WHAT IS EXPECTED -
Retype each of the rows below, character for character.

DATA ENTRIES -
[start]

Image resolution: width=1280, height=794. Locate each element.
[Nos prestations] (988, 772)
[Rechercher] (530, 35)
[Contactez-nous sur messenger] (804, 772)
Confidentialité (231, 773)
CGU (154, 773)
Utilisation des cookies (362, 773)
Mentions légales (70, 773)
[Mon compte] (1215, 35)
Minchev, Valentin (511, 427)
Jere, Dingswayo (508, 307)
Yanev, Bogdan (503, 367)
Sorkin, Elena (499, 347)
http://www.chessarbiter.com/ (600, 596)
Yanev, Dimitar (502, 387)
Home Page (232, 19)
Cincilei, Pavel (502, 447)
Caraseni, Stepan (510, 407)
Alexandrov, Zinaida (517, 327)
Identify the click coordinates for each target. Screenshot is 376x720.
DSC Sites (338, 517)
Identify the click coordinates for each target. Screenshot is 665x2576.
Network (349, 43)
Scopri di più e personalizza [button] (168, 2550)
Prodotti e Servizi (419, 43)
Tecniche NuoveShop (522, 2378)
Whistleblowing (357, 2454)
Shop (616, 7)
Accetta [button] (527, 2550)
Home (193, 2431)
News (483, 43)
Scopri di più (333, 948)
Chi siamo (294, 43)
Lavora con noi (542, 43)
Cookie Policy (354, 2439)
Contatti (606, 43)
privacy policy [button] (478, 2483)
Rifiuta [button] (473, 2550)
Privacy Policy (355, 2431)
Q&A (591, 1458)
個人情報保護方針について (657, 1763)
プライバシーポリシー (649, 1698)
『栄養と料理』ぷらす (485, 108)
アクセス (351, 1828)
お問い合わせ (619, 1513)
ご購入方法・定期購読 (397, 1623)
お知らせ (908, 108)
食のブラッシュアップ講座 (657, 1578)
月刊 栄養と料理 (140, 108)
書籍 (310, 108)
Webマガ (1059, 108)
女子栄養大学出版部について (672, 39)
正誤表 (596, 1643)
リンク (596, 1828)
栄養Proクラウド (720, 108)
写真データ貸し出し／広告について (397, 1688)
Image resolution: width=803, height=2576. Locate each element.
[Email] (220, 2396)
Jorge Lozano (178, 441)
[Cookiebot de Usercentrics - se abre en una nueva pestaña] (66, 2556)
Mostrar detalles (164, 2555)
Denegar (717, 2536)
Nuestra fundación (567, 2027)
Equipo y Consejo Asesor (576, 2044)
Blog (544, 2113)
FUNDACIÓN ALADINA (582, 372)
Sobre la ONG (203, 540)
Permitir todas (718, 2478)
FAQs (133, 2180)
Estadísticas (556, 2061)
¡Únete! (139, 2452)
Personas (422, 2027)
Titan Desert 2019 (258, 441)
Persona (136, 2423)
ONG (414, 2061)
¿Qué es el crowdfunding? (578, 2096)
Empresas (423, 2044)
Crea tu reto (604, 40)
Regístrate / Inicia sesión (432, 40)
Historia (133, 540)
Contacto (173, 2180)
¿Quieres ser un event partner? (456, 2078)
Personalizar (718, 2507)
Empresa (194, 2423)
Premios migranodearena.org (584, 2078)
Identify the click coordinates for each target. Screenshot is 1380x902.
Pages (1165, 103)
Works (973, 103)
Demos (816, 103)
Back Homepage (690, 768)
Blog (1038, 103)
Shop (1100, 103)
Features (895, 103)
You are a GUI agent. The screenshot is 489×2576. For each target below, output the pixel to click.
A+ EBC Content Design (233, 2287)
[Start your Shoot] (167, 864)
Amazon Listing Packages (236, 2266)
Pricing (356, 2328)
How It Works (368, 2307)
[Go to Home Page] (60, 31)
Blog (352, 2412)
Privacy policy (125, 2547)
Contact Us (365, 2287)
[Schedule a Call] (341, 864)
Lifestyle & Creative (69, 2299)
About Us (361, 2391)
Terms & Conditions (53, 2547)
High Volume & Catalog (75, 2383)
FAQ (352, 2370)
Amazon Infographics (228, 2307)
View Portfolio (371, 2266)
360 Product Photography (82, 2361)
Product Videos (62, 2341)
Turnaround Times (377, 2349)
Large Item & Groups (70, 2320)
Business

[end]

ANSWER TO THE EXERCISE -
Image resolution: width=1280, height=794. Locate each element.
[Nos prestations] (988, 772)
[Rechercher] (530, 35)
[Contactez-nous sur messenger] (804, 772)
Confidentialité (231, 773)
CGU (154, 773)
Utilisation des cookies (362, 773)
Mentions légales (70, 773)
[Mon compte] (1215, 35)
Minchev, Valentin (511, 427)
Jere, Dingswayo (508, 307)
Yanev, Bogdan (503, 367)
Sorkin, Elena (499, 347)
http://www.chessarbiter.com/ (600, 596)
Yanev, Dimitar (502, 387)
Home Page (232, 19)
Cincilei, Pavel (502, 447)
Caraseni, Stepan (510, 407)
Alexandrov, Zinaida (517, 327)
Identify the click coordinates for each target. Screenshot is 376x720.
DSC Sites (338, 517)
Identify the click coordinates for each target. Screenshot is 665x2576.
Network (349, 43)
Scopri di più e personalizza [button] (168, 2550)
Prodotti e Servizi (419, 43)
Tecniche NuoveShop (522, 2378)
Whistleblowing (357, 2454)
Shop (616, 7)
Accetta [button] (527, 2550)
Home (193, 2431)
News (483, 43)
Scopri di più (333, 948)
Chi siamo (294, 43)
Lavora con noi (542, 43)
Cookie Policy (354, 2439)
Contatti (606, 43)
privacy policy [button] (478, 2483)
Rifiuta [button] (473, 2550)
Privacy Policy (355, 2431)
Q&A (591, 1458)
個人情報保護方針について (657, 1763)
プライバシーポリシー (649, 1698)
『栄養と料理』ぷらす (485, 108)
アクセス (351, 1828)
お問い合わせ (619, 1513)
ご購入方法・定期購読 (397, 1623)
お知らせ (908, 108)
食のブラッシュアップ講座 (657, 1578)
月刊 栄養と料理 (140, 108)
書籍 (310, 108)
Webマガ (1059, 108)
女子栄養大学出版部について (672, 39)
正誤表 (596, 1643)
リンク (596, 1828)
栄養Proクラウド (720, 108)
写真データ貸し出し／広告について (397, 1688)
Image resolution: width=803, height=2576. Locate each element.
[Email] (220, 2396)
Jorge Lozano (178, 441)
[Cookiebot de Usercentrics - se abre en una nueva pestaña] (66, 2556)
Mostrar detalles (164, 2555)
Denegar (717, 2536)
Nuestra fundación (567, 2027)
Equipo y Consejo Asesor (576, 2044)
Blog (544, 2113)
FUNDACIÓN ALADINA (582, 372)
Sobre la ONG (203, 540)
Permitir todas (718, 2478)
FAQs (133, 2180)
Estadísticas (556, 2061)
¡Únete! (139, 2452)
Personas (422, 2027)
Titan Desert 2019 (258, 441)
Persona (136, 2423)
ONG (414, 2061)
¿Qué es el crowdfunding? (578, 2096)
Empresas (423, 2044)
Crea tu reto (604, 40)
Regístrate / Inicia sesión (432, 40)
Historia (133, 540)
Contacto (173, 2180)
¿Quieres ser un event partner? (456, 2078)
Personalizar (718, 2507)
Empresa (194, 2423)
Premios migranodearena.org (584, 2078)
Identify the click coordinates for each target. Screenshot is 1380x902.
Pages (1165, 103)
Works (973, 103)
Demos (816, 103)
Back Homepage (690, 768)
Blog (1038, 103)
Shop (1100, 103)
Features (895, 103)
You are a GUI agent. The screenshot is 489×2576. For each target below, output the pixel to click.
A+ EBC Content Design (233, 2287)
[Start your Shoot] (167, 864)
Amazon Listing Packages (236, 2266)
Pricing (356, 2328)
How It Works (368, 2307)
[Go to Home Page] (60, 31)
Blog (352, 2412)
Privacy policy (125, 2547)
Contact Us (365, 2287)
[Schedule a Call] (341, 864)
Lifestyle & Creative (69, 2299)
About Us (361, 2391)
Terms & Conditions (53, 2547)
High Volume & Catalog (75, 2383)
FAQ (352, 2370)
Amazon Infographics (228, 2307)
View Portfolio (371, 2266)
360 Product Photography (82, 2361)
Product Videos (62, 2341)
Turnaround Times (377, 2349)
Large Item & Groups (70, 2320)
Business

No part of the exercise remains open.